Feature: Add resource history support to access parent data
Feature description
Currently, when building resource/transformer pipelines in dlt, referencing parent data requires explicitly passing it down through every child transformer. This often leads to parent fields being unnecessarily propagated into downstream records. This complicates data consistency, pipeline logic, etc...
The proposed feature introduces history, a special parameter available in resources/transformers, that provides access to any yielded data point from a parent resource/transformer, as long as that parent has been defined with keep_history=True.
This enables direct access to parent records without having to explicitly pass them down the pipeline.,
Are you a dlt user?
Yes, I'm already a dlt user.
Use case
Consider the following situation:
@dlt.resource(keep_history=True)
def users():
yield {"id": 1, "name": "Alice"}
yield {"id": 2, "name": "Bob"}
@dlt.transformer(data_from=users)
def posts(user):
yield {"post_id": 1, "text": "Hello"}
yield {"post_id": 2, "text": "World"}
@dlt.transformer(data_from=posts)
def comments(post, history: dlt.History = None):
user = history[users]
"""
Maybe here for a request we all of the sudden need the user id because of poor api design
Instead of propagating the user_id with the json and adding data complexity we can retreive it form the history
"""
yield {"comment_id": 10, "post_id": post["post_id"], "user_id": user["id"]}
Without history, the user object would need to be passed through posts → comments, cluttering the downstream schema with redundant fields.
With history, transformers can reference upstream records directly, improving data consistency and schema cleanliness.
Proposed solution
-
Introduce a
historyobject injected into transformers when declared as a parameter:def transformer_fn(item, history: dlt.History = None): ...- The definition style of
historyis the same as themetafeature
- The definition style of
-
historyallows access to parent resources/transformers by either:- resource reference:
history[users] - string key/name:
history["users"]
- resource reference:
-
Access is only available if the parent was defined with
keep_history=True. Otherwise, anInvalidHistoryAccessexception is raised. -
EMPTY_HISTORYis provided when no history is available. -
Attempting to access a non-existent parent raises
InvalidHistoryAccess. -
The feature is optional and does not break existing transformers.
Related issues
No response
Hi @ArneDePeuter! Thanks for the thoughtful issue and pull request. I reviewed the PR and the code quality is great. Thanks for adding tests too! This is a significant feature that we'll need to discuss with the engineering team.
Problem
This is relevant when using dlt.resource and dlt.transformer for processing data before Load step. Currently, dlt is limiting because the yield statement of the resource/transformer couples two things:
- the data written to the destination table
- the data passed to the immediate children (i.e., next transformer)

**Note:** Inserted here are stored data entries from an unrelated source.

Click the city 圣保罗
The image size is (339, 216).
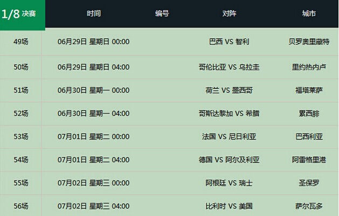click(309, 183)
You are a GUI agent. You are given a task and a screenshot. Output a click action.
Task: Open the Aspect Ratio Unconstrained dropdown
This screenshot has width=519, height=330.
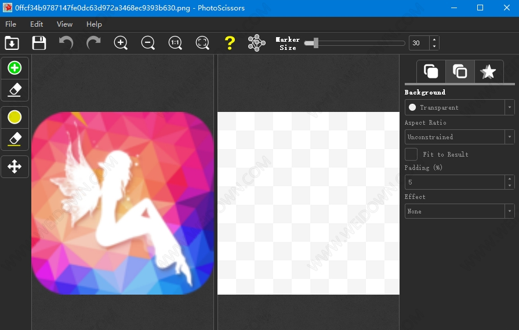459,137
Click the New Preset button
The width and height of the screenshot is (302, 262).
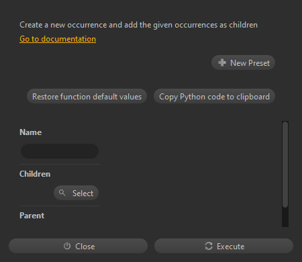pyautogui.click(x=243, y=62)
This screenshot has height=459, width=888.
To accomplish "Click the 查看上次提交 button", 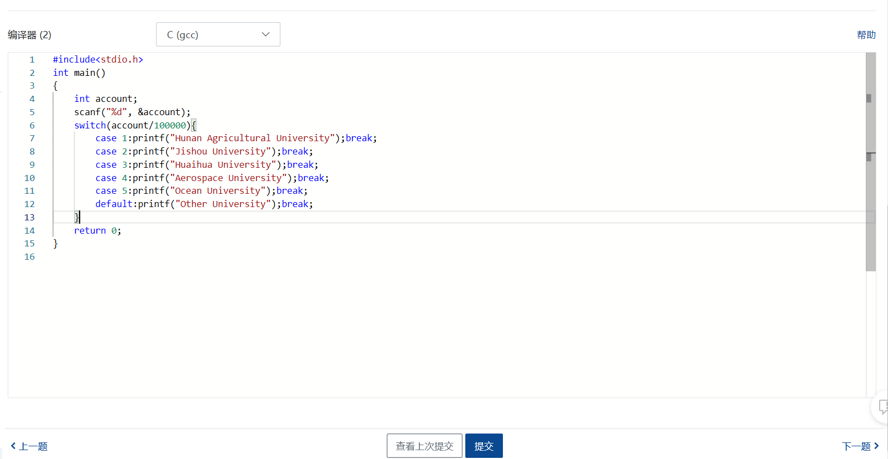I will click(424, 446).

This is a problem I've also encountered when doing RAG ingestion with dlt and having to manage references between docs, chunks, embeddings, etc.
Suggested solution
Create an History key-value mapping {resource_name: item} (could be a record or a batch) for the duration of the Pipe being processed. This allows downstream @dlt.transformer to access ancestor's history.
Conceptually, we're effectively going from pipe processing to a DAG. This has significant implications for guarantees and optimization. An alternative API of the example use case would be
@dlt.resource
def users(): ...
@dlt.transformer(data_from=[users])
def posts(user): ...
@dlt.transformer(data_from=[users, posts])

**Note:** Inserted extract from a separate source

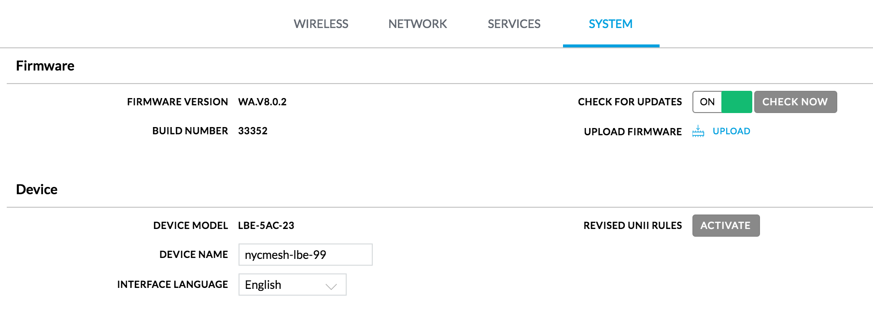
Task: Select the firmware version value WA.V8.0.2
Action: 262,102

def comments(user, posts): ...
(This is exactly how Apache Hamilton works)
Comments / caveats
The motivating use case is a bit simple and would probably be handled decently by dlt's automated normalization. @ArneDePeuter do you have any other scenario where this feature is useful? You can give a short description or mock-up code
State generally adds a lot of complexity and makes things harder to debug. We need to have very clear specifications of what is stored in History and for how long.
Historycan grow large if resource / transformer returns a batch or pyarrow table- Right now, we can have
ResourceA -> TransformBandResourceA -> TransformCin parallel. Adding anHistoryreference toAmeans- that
BandCneed to maintain their own copy of theHistory. This furthers the memory problem - OR that
BandCare blocking until both complete (don't know if this is how it currently works).
- In either case,
pipeline.run()is always limited by the slowest transform.
- that
Next steps
Let's keep the discussion about the feature here before discussing implementation directly on the PR.
Hi @zilto, Thank you for the quick and nice response!
Conceptually, we're effectively going from pipe processing to a DAG. This has significant implications for guarantees and optimization. ... (This is exactly how Apache Hamilton works)
I agree the motivating API is DAG-like. My intent with history is to avoid changing dlt’s core tree scheduling/execution model while still addressing the coupling between “what is written” and “what is passed downstream”.
Why history (minimal surface change)
historyis a scoped, read-only key→value mapping of ancestor outputs on the current path (e.g.,{resource_name: last_item_or_handle}).- It does not introduce new scheduling edges or cross-branch coordination; execution remains tree-based. This keeps guarantees/optimizations intact and avoids a breaking shift to a full DAG API.
- It solves the common pain where downstream transforms need context from ancestors without polluting payloads or refactoring signatures.
@ArneDePeuter do you have any other scenario where this feature is useful?
I haven’t used dlt closely in a while, but I clearly recall this being a personal struggle when I did. Because I’m not working with it day-to-day right now it’s harder for me to pull a fresh real-world scenario (I hope that’s okay 🙂), but I do remember running into exactly the same issue you described.
We need to have very clear specifications of what is stored in History and for how long.
Good point! I agree that memory management rules are a nice addition.
On the parallelism concern: since execution is tree-structured and resource names are unique, sibling transformers (TransformB, TransformC) can safely share the same parent history reference without duplication or blocking. Since both siblings have their own separate branch.
I’m open to further feedback and discussion, I like where this is heading and looking forward to the team’s thoughts.
Nuance on branching/parallelism
-
Parallel siblings are safe: since resource names are unique, sibling transformers can share the same parent history reference without duplication or blocking.
-
Fan-out cases (one upstream item → multiple downstream items) require each branch to maintain a consistent view of its upstream state. Two possible approaches:
- Option A (dict-based): fork by copying the mapping at collision points. This makes lookups simple, but increases memory usage.
- Option B (tree-based): represent history as a chain of nodes; forking just creates a child node for the override. This avoids dict copies, but by default lookups walk up the parent chain. (Optionally, a lightweight lookup table can be added for O(1) access at the cost of extra memory per branch.)
Both approaches preserve branch-scope consistency. This is implementation detail rather than feature design, but I wanted to surface the trade-offs I noticed.